Records from a data source
== == ==

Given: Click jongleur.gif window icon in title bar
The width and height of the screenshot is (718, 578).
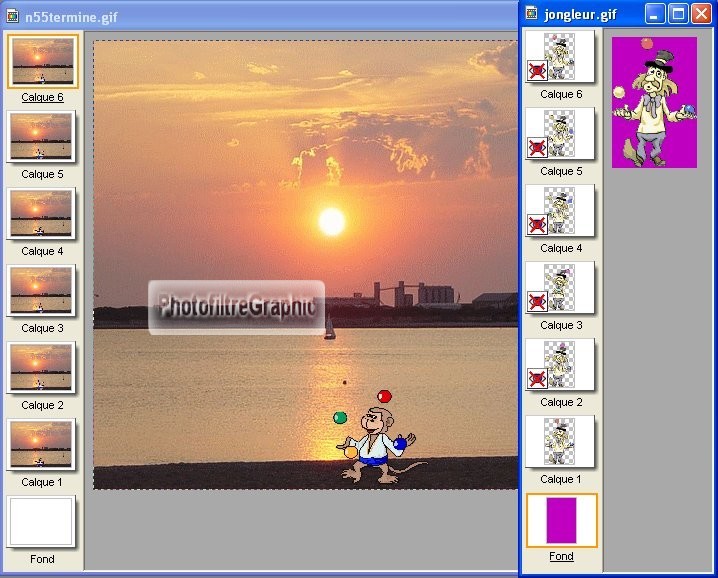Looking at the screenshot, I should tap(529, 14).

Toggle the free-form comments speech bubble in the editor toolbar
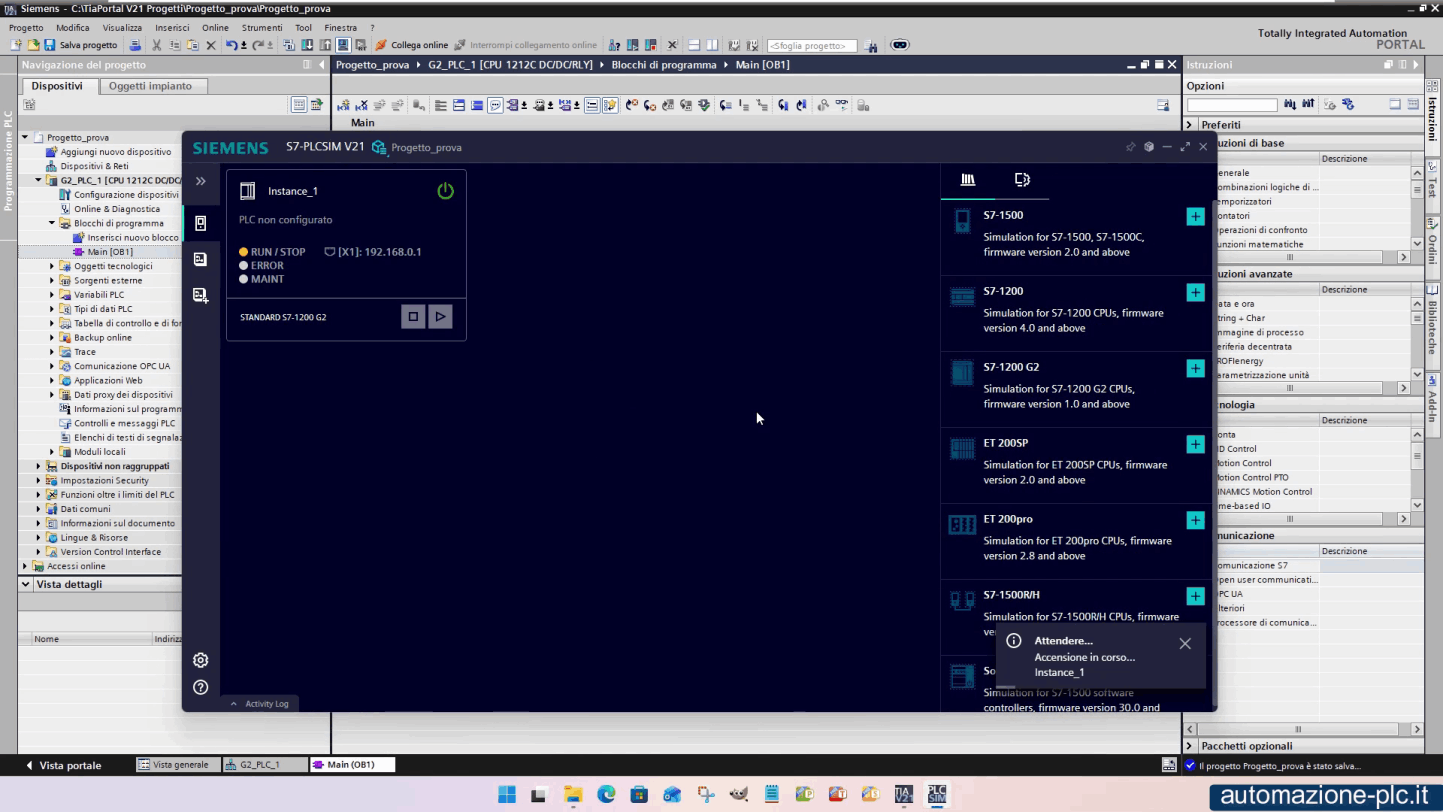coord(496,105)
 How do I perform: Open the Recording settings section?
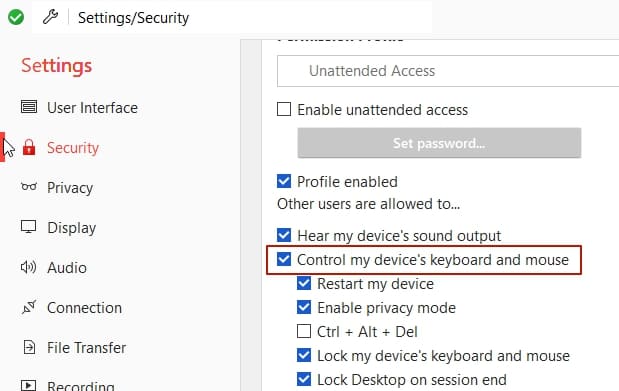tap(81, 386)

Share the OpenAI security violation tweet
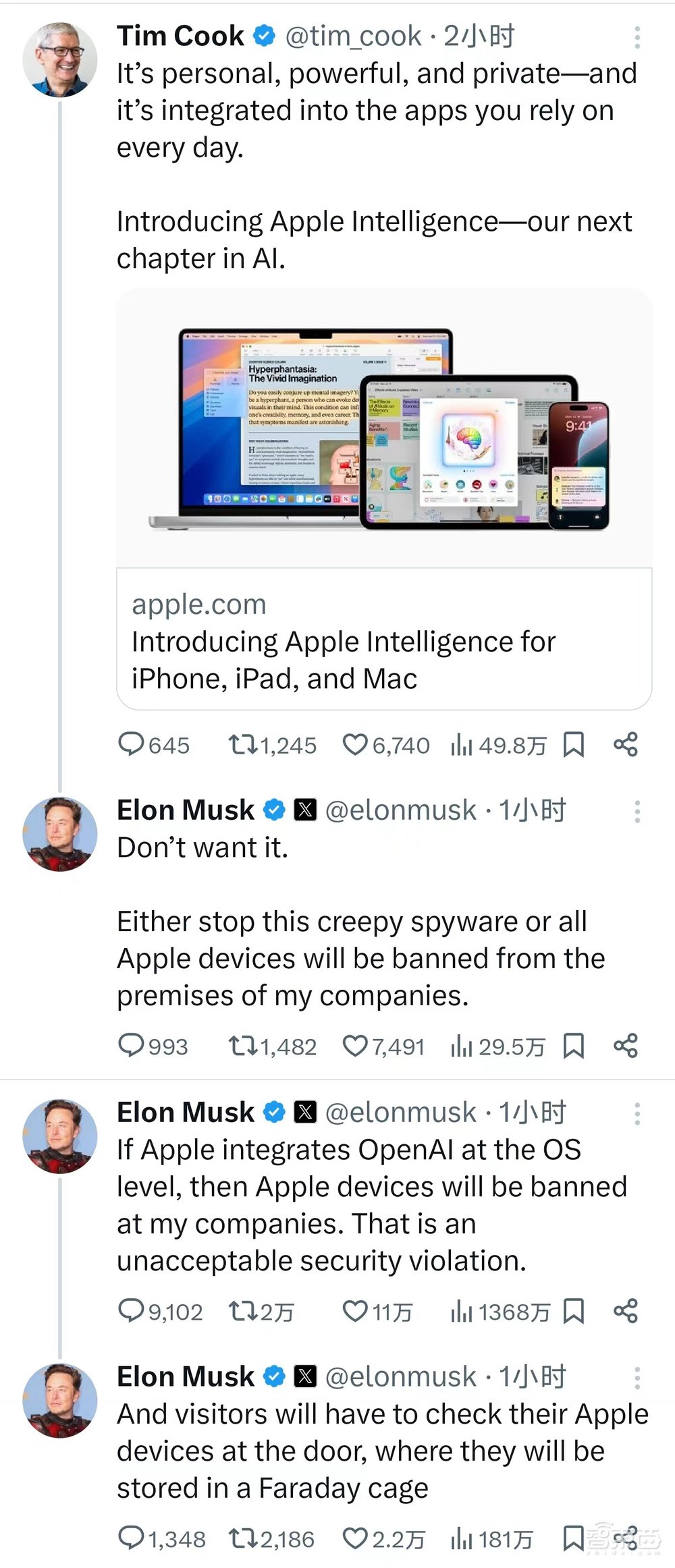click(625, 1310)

== == ==

→ AIM OF THE EXERCISE: Swap "speech bubble" for "chat balloon" throughout the records and write all of them out again with nothing else changed. Leave the pictures out.

→ TASK RESULT:
Given: Click jongleur.gif window icon in title bar
The width and height of the screenshot is (718, 578).
Looking at the screenshot, I should tap(529, 14).

Toggle the free-form comments chat balloon in the editor toolbar
coord(496,105)
 How do I perform: Open the Recording settings section?
tap(81, 386)

Share the OpenAI security violation tweet
click(625, 1310)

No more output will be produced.